“What can I do with this pencil to justify my presence in this world with such big voices attached to people who [are] doing such important things”. San Francisco artist, Christina Empedocles’s photorealistic drawings whisper their WOW and sock it to you sweetly. Painstakingly rendered with wax pencil, one is immediately hit by their technical mastery. Crumpled movie posters, paper birds, concert tickets and those nostalgic trinkets of bygone naivety are faithfully analyzed and worshiped by a sharpness of study often associated with science. It’s no surprise that she completed a Bachelor degree in both Art and Geology at Oberlin College, Ohio.
This level of immaculate detail is an attempt to gain profound understanding. The pencil prostrates to the profane. Discarded pieces of history, of memory, of intimacy are recorded in their heartbreakingly fragile imperfections. Representations of representations. “[I’m] trying to show that my relationship to nature has become a relationship to the images of nature”.

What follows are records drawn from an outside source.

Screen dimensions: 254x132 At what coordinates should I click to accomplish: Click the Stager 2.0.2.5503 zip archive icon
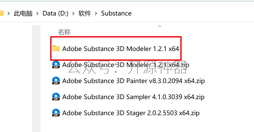click(x=56, y=113)
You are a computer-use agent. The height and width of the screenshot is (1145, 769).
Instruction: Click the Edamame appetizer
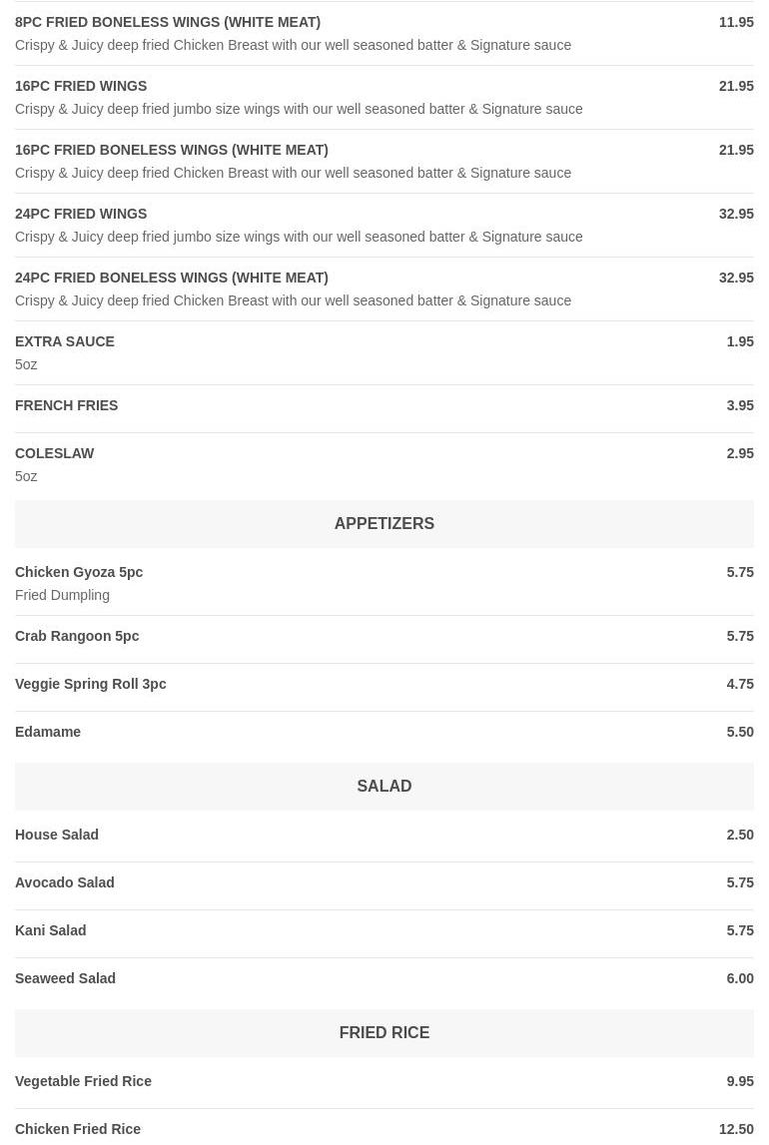(x=48, y=732)
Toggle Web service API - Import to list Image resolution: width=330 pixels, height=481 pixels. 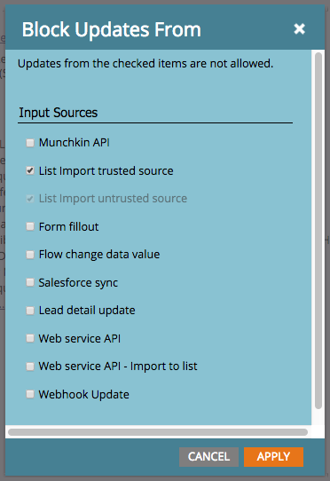tap(30, 367)
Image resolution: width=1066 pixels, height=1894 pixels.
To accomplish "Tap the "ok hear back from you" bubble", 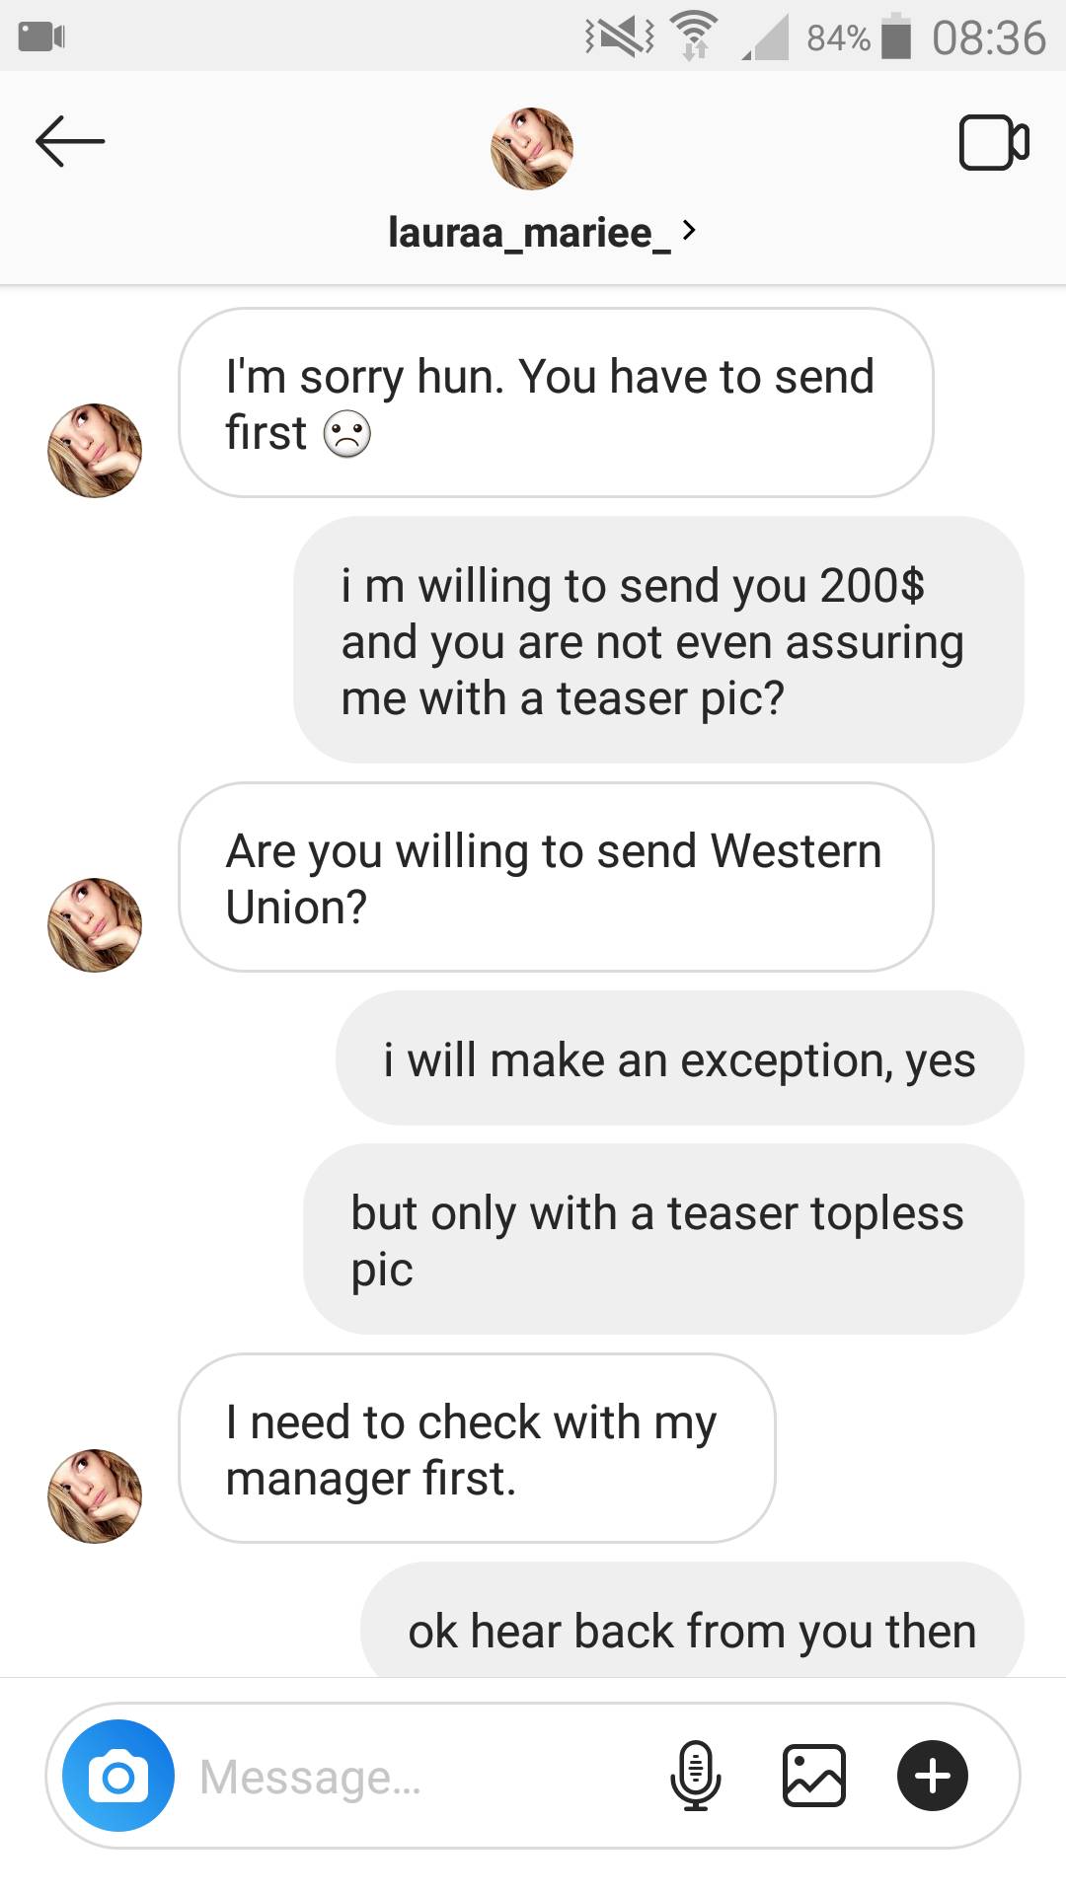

And this is perhaps where the full force of Empedocle’s subjects take effect. They have that 70’s museum diorama feel. Lonely echoes of the past treated with the same respect as a historical relic. Slightly decayed, decontextualized and contrived, their extinction from the world sighs heavily. Move beyond the initial awe of her mastery and Empedocles reveals her velvet pencil is backed by an iron fist.
See more of Christina’s work here.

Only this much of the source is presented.